Danielle Ivory, Nicholas Bogel-Burroughs and Mitch Smith,

The New York Times Company

April 14, 2020

Even before the first resident tested positive for the coronavirus at a nursing home in Richmond, Virginia, staff members were worried.

As many as three people shared one room, supplies were hard to come by, and the home did not have as many nurses as it needed. All of these factors made it an ideal place for the virus to spread, and it quickly did, with catastrophic results.

At first, only two out of about 160 residents were sick with the virus. One was sharing a room with a woman in her 80s; she contracted the virus, too, and later died.

Now, about a month later, at least 45 residents of the nursing home, the Canterbury Rehabilitation and Healthcare Center, have died after falling ill with the virus, the highest known death toll at a long-term care facility in the United States, according to an analysis of case data by The New York Times.

The facility has struggled to stop the outbreak, which has killed more than a quarter of its residents and infected about 80% of them, in part because of a lack of resources. Most of its residents rely on Medicaid.

“We were shocked,” said Dr. Jim Wright, the facility’s medical director. “We thought we had it relatively contained until the results started coming in. And that revealed to us how far behind we were.”

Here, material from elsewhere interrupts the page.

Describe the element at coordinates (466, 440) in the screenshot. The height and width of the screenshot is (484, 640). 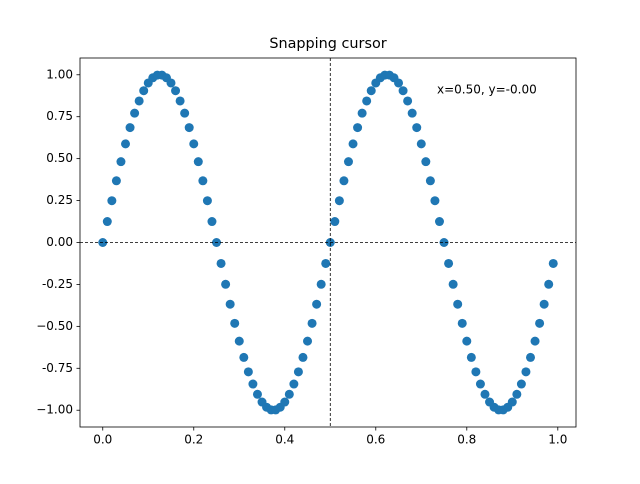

The Times has identified more than 2,500 nursing homes and other long-term care facilities across the United States with coronavirus cases. More than 21,000 residents and staff members at those facilities have contracted the virus, and more than 3,800 have died.

Even those figures are an undercount, but they go beyond what states have reported. The Times only included cases that have been confirmed by a state or county government agency or by a long-term care facility. Many states, counties and facilities have declined to provide information or provided partial information.

The Times has tracked hundreds of clusters of coronavirus cases across the country. The 10 deadliest have been in nursing homes and long-term care centers, including the Life Care nursing home in Kirkland, Washington, which was linked to at least 43 coronavirus deaths, and the Soldiers’ Home in Holyoke, Massachusetts, where at least 36 deaths have been linked to the virus.